Fine Tuning Large Language Models

Anudha Mittal

4 min readOct 25, 2024

If the task is translation, we need paired text rows for training data. Something like this for English/Hindi.

Classification Noise

वर्गीकरण ध्वनि

Source Source Equipment

स्रोत उपकरण

Electric equipment

इलेक्ट्रिक उपकरण

with contacts Electric discharge

सम्पर्क सूची

Note the Hindi text here was generated using Machine translation so it might not be correct. I used the Helsinki en-hi model, hosted on hugging face, and anuvaad (pip install anuvaad).

To validate if a pairing is correct, we use Laser or Labse or Sonar (names of models).

These models are math functions that convert a text phrase to a vector. The dot product of two vectors is close to 1 if they represent semantically similar information.

This is true across languages. Two semantically similar English phrases are mapped to vectors where v1 · v2 ~ 1 and two semantically similar phrases, one in English, one in another language are also mapped to vectors where v1 · v2 ~ 1. (It’s incredible that such a vast amount of information can be converted to a representation that lends itself to this kind of computation.)

We need these rows of data because when models are trained, using supervised learning, they can’t take in a large piece of text: Washington Post and Le Monde. There is some token limit based on how the model is set up. The newspapers of two languages would have to be scraped into smaller phrases. When you split the text, phrase number 5 in English could be the translation for phrase #6 in French.

The models above help us align, here is an example where text was correctly aligned for English-Hindi. All 3 phrases are programmatically extracted from a technical manual.

GOOD:

English Phrase

Hindi Phrase by Default

Model suggested Hindi Phrase based on semantic similarity

90°step rotate button

स्क्रीन मोड चुनता है

90- स्टेप घुमाने का बटन

Here is an example where the model chooses an incorrect phrase. In this case, the default phrase (just based on splitting the manual text by period or comma) is the correct translation.

BAD:

English Phrase

Hindi Phrase by Default

Hindi Phrase based on semantic similarity

Controls electron beam scanning direction to rotate image

नियंत्रक ने छवि घुमाने के लिए स्कैनिंग दिशा खींचा

मोड बटन स्कैन किया जा रहा है

No current generalized conclusion on when the model errs.

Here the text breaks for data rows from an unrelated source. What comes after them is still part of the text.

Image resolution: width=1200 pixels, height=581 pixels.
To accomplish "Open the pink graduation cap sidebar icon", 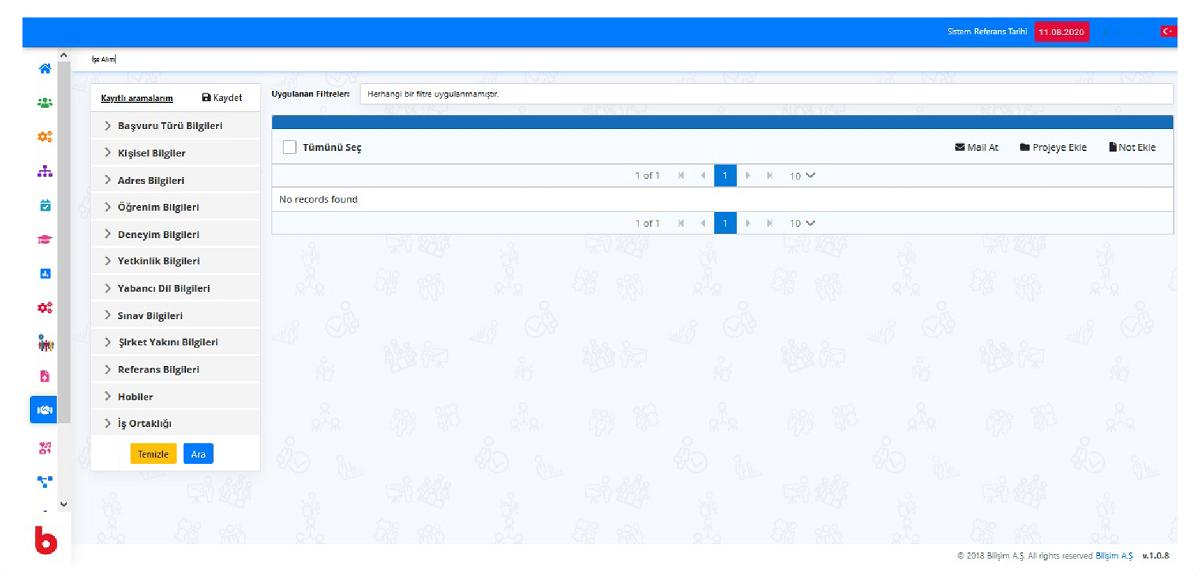I will 44,240.
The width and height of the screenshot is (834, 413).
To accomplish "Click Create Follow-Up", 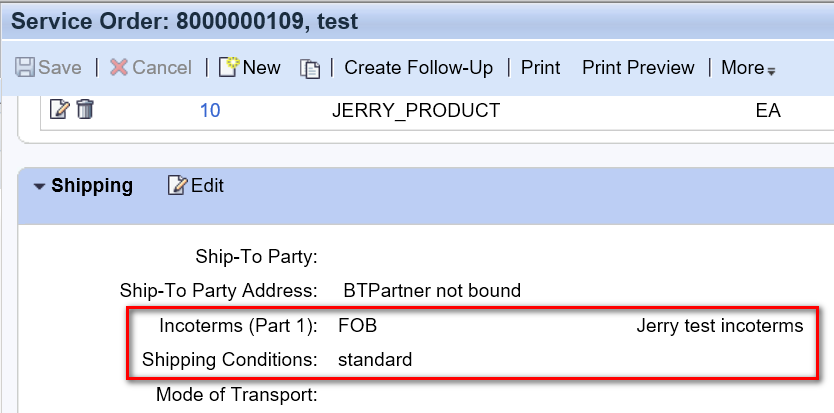I will click(419, 68).
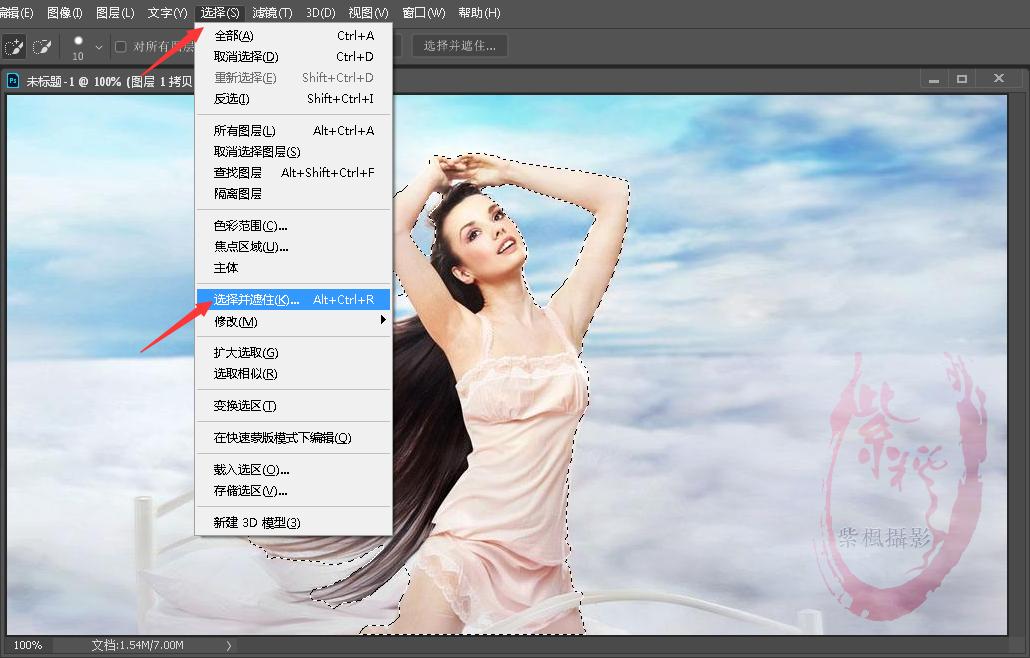Expand the 修改 submenu arrow
This screenshot has width=1030, height=658.
382,321
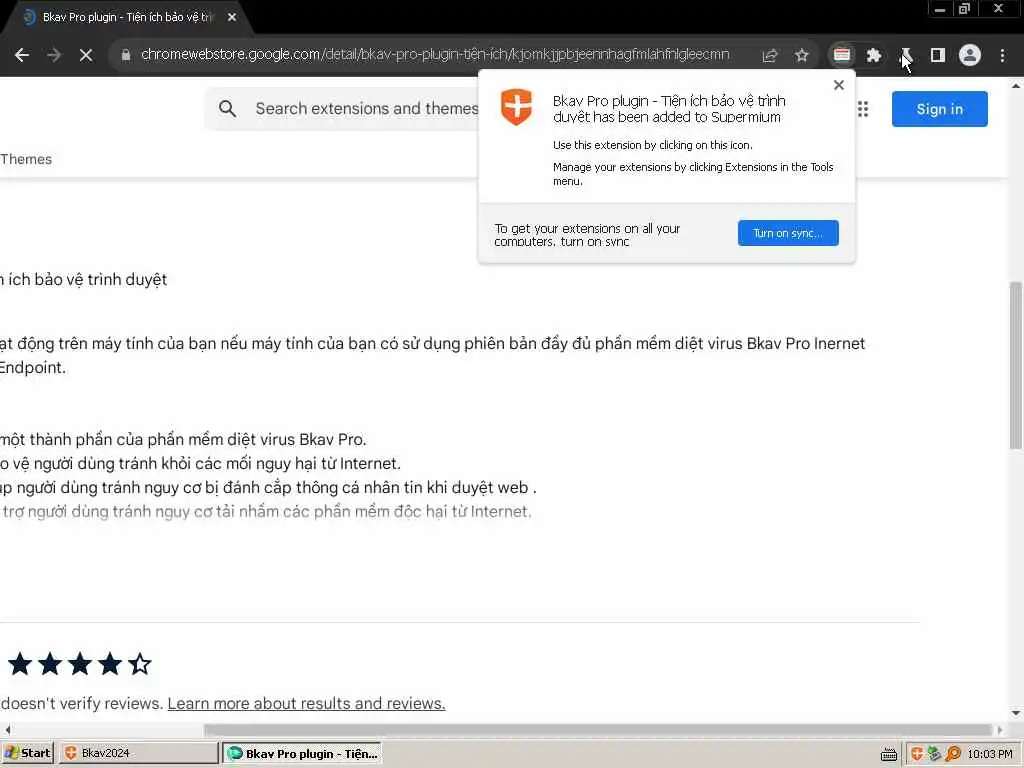Click the red extension icon in toolbar
The width and height of the screenshot is (1024, 768).
point(842,56)
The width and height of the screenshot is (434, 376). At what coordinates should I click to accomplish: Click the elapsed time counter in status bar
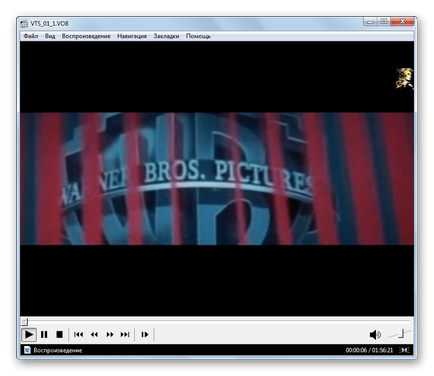356,350
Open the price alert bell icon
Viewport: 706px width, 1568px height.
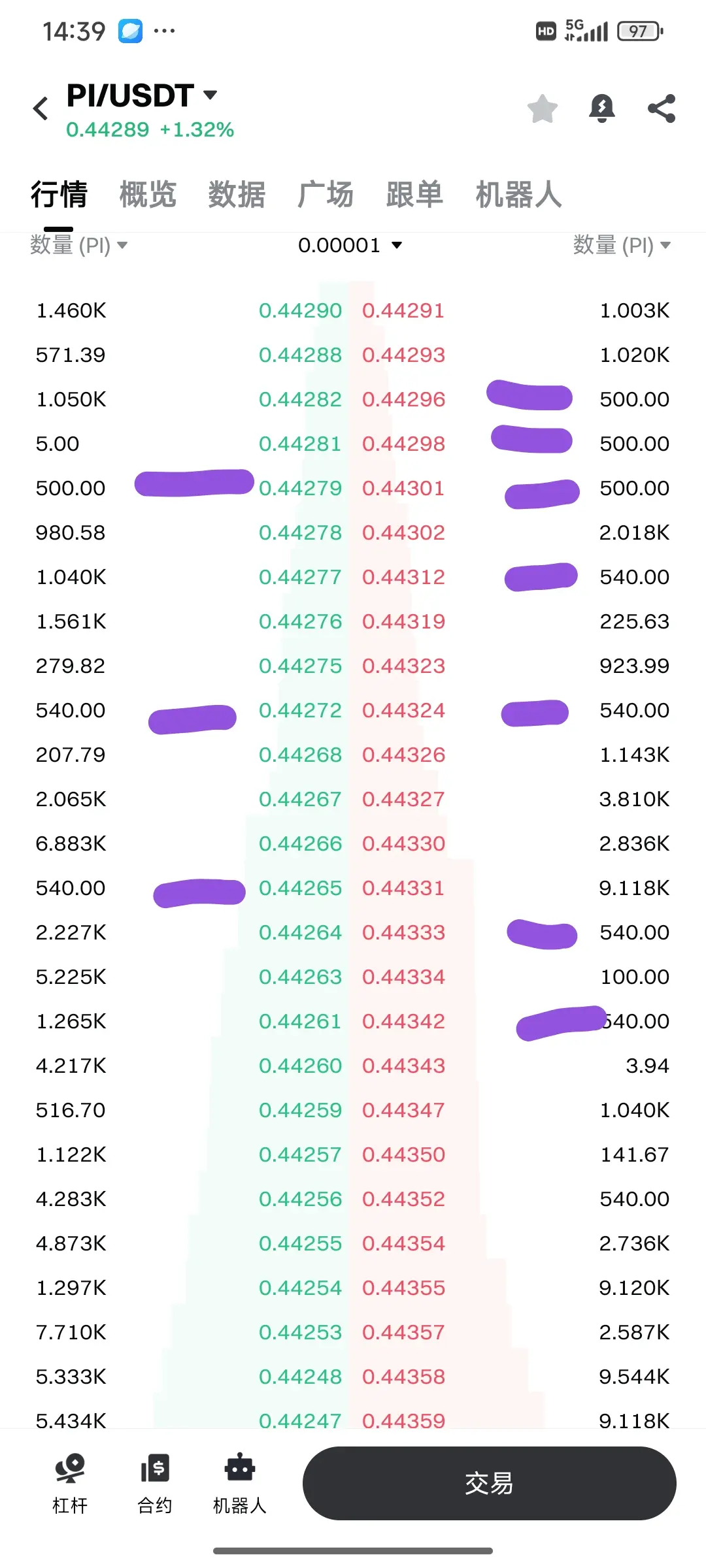tap(602, 108)
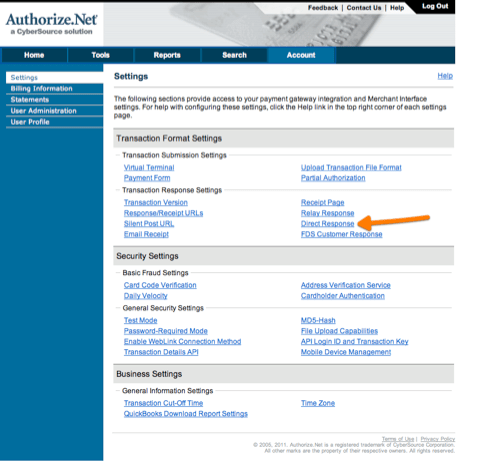Select Billing Information in sidebar
The height and width of the screenshot is (468, 500).
tap(41, 89)

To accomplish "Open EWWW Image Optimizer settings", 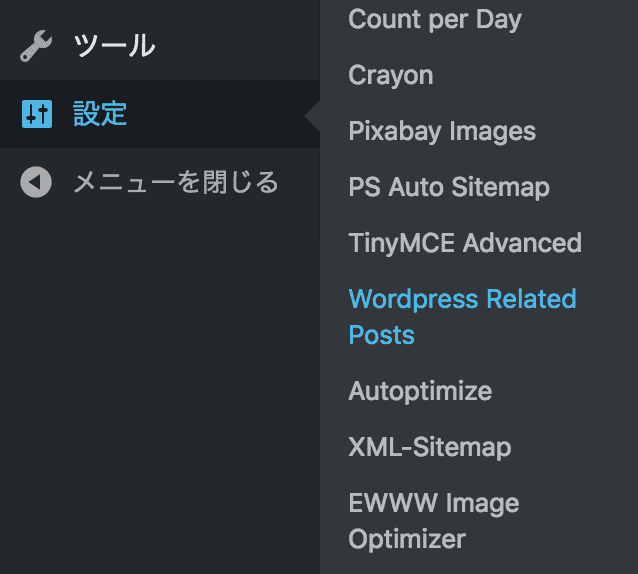I will pos(433,503).

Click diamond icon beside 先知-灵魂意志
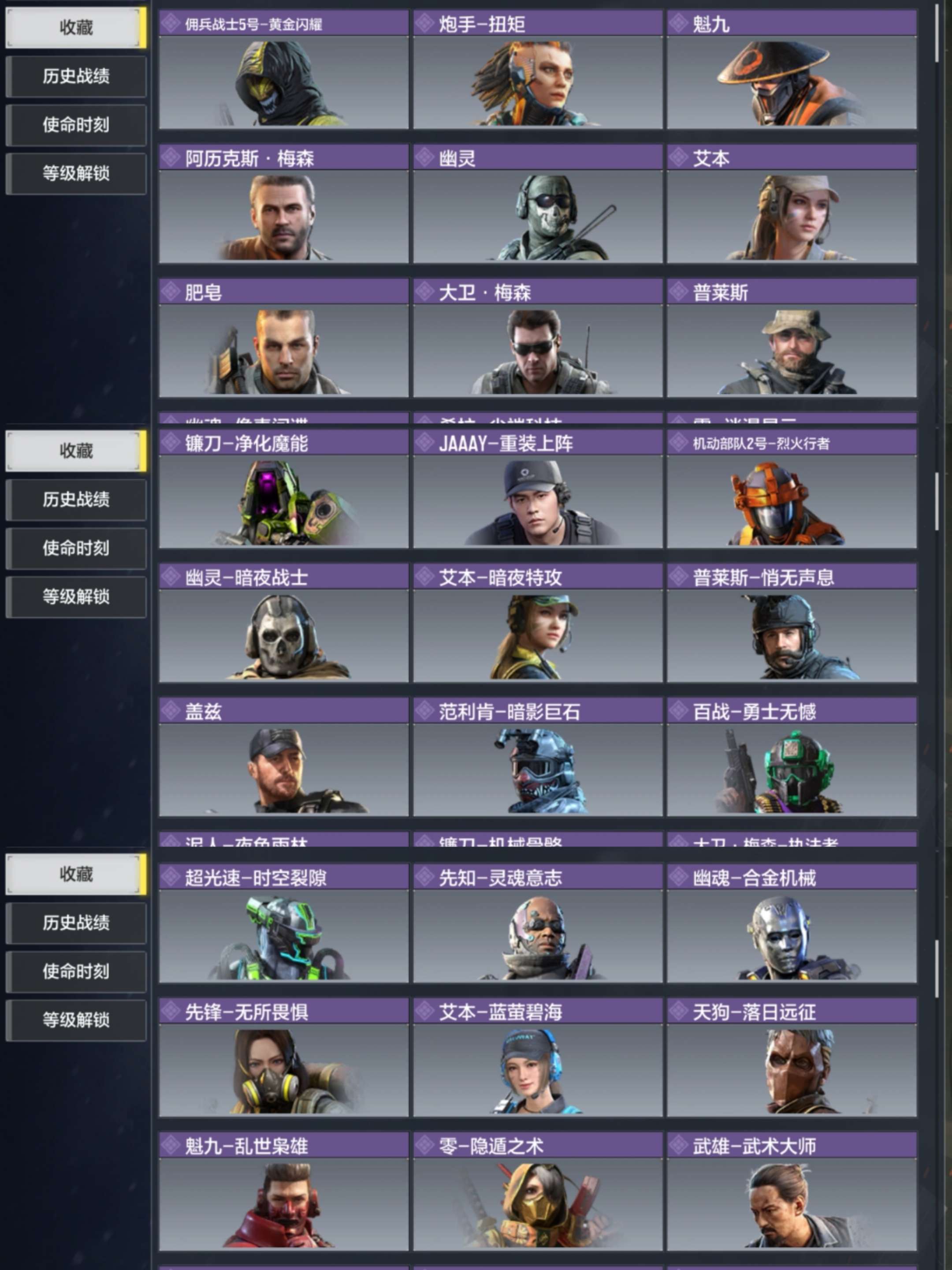coord(424,877)
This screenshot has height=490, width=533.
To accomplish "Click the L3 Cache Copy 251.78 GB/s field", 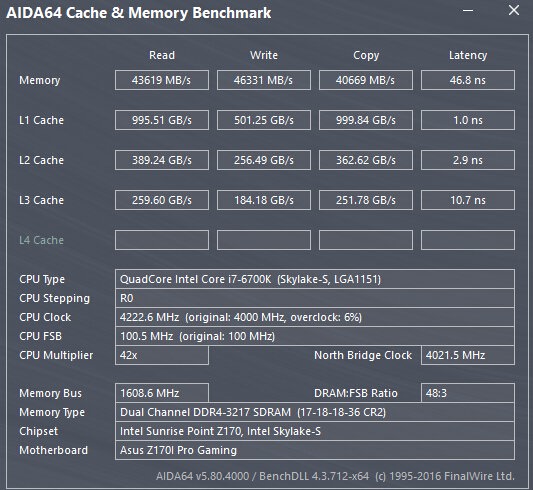I will [366, 200].
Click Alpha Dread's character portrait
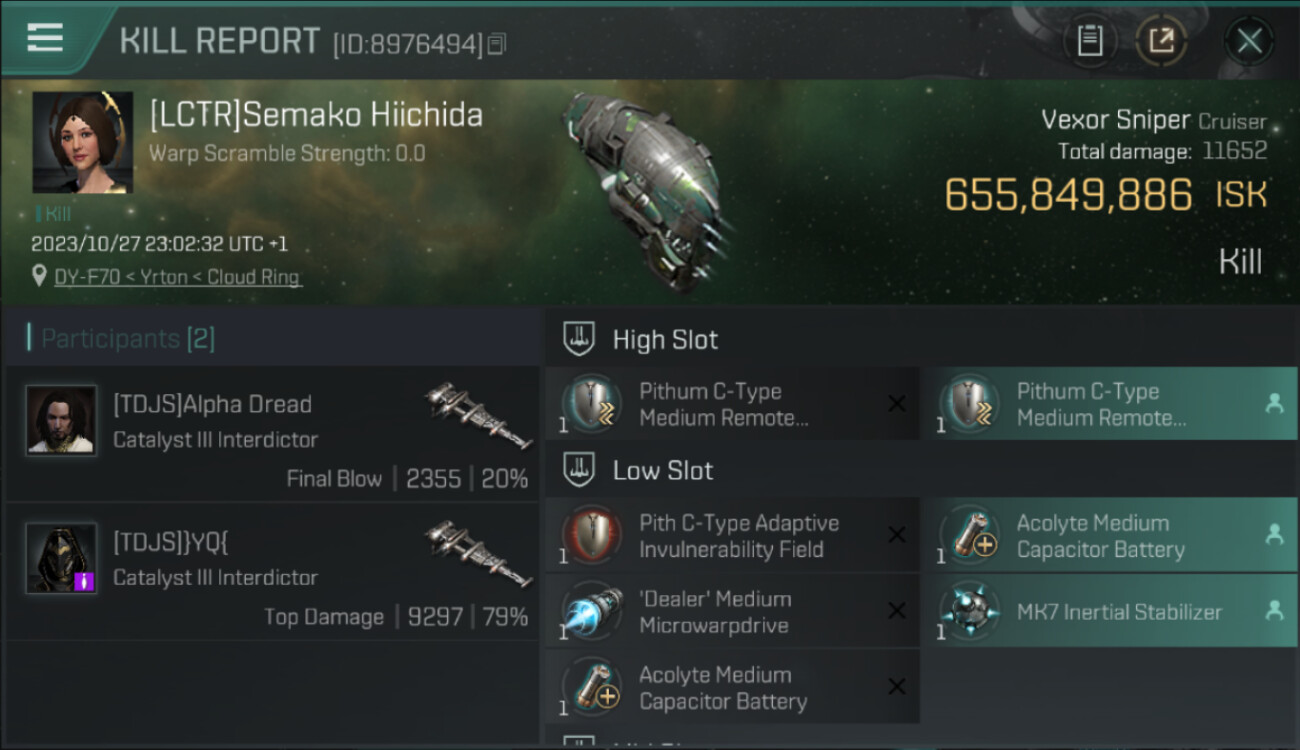Viewport: 1300px width, 750px height. click(x=61, y=420)
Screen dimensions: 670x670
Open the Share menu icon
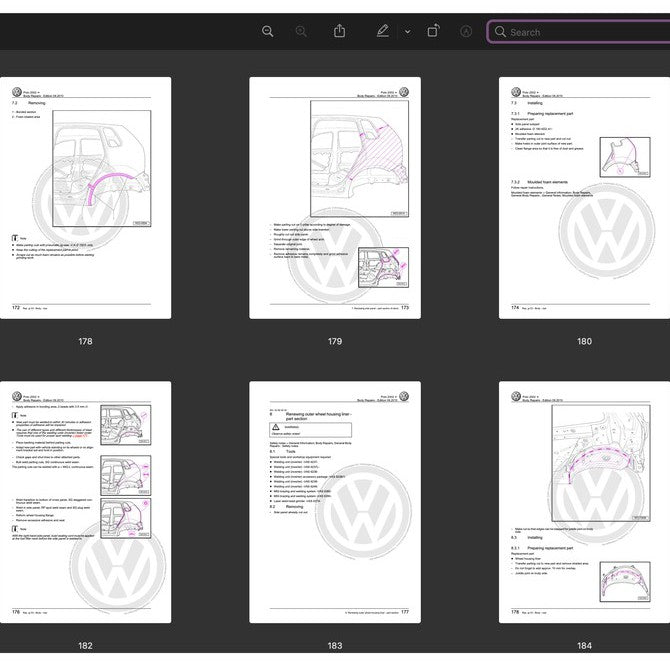(340, 31)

Ways to check if the training data is correct are needed. We can back translate and check similarity with the English phrase based on meaning or based on character-level comparison, like Levenshtein distance. There is nothing interesting about that method.

Another problem is that creating the vector embedding is time consuming. I think it took 20 minutes to create vector embeddings for 10k phrases without a GPU, that’s about 10 phrases per second. It’s okay for non-real time applications.

There are two minor considerations in creating training data, which I haven’t tested.

If you scrape two newspapers, and choose the phrases that are most semantically similar as pairs, it can still lead to errors because this just means they are more similar to each other than any other phrase, but not necessarily correct translations of each other.
To solve #1, we can set a threshold on the dot product (>0.9). It’s possible that the threshold needs to be normalized by the length of a phrase. Does it? Maybe not because the embeddings are normalized before taking the dot product for this to work.
If you add a new phrase to your vector database, do all the embeddings have to be normalized again?

The format of data used in fine-tuning LLMs for chat is different. Semantic similarity is still important since people could ask the same question in different ways (an obvious thought). How to creatively and effectively create that data?

Two other notes:

Can a different representation (not a vector) capture information well? What kinds of math operations lend themselves to this representation? Since it’s been proven that a vector representation is effective, this line of thought is not very original, but still interesting to me. A more original line of thought would also be welcome.
This pipeline is using Model 1 to create training data, Model 2 to translate. Model 1 results feed into Model 2. Model 2 results can feed into Model 1. I think this iteration works (and isn’t incestuous) because it’s similar to us learning from context clues. This was suggested in some paper and I have not tested it. Very powerful though.

I saw the sky gets paired with मैंने आकाश देखा

Even if Model 1 doesn’t know ‘sky’, pairs it because of other similar words. Needed for physical sciences / mechanical engineering vocabulary.

Trains model 2 on it. Now model 2 translates sky correctly in some other corpus. Model 1 scrapes and aligns that corpus. Model 1 sees new words in context with words it knows.

The models would only improve iteratively if they are exposed to new data, like the next chapter of a chemistry book, or if they generate data (which I guess is adversarial learning).

Script for Creating an Embedding:

# Example: Generating an embedding for a sentence using a transformer model
from sentence_transformers import SentenceTransformer

model = SentenceTransformer('all-MiniLM-L6-v2')
sentence = "The cat sat on the mat."
embedding = model.encode(sentence)  # Embedding output is a high-dimensional vector
print(embedding)  # Output: e.g., array([0.23, -0.11, 0.75, ...]) of size 384

These embeddings, aka vectors, aka list of numbers, get stored in a database.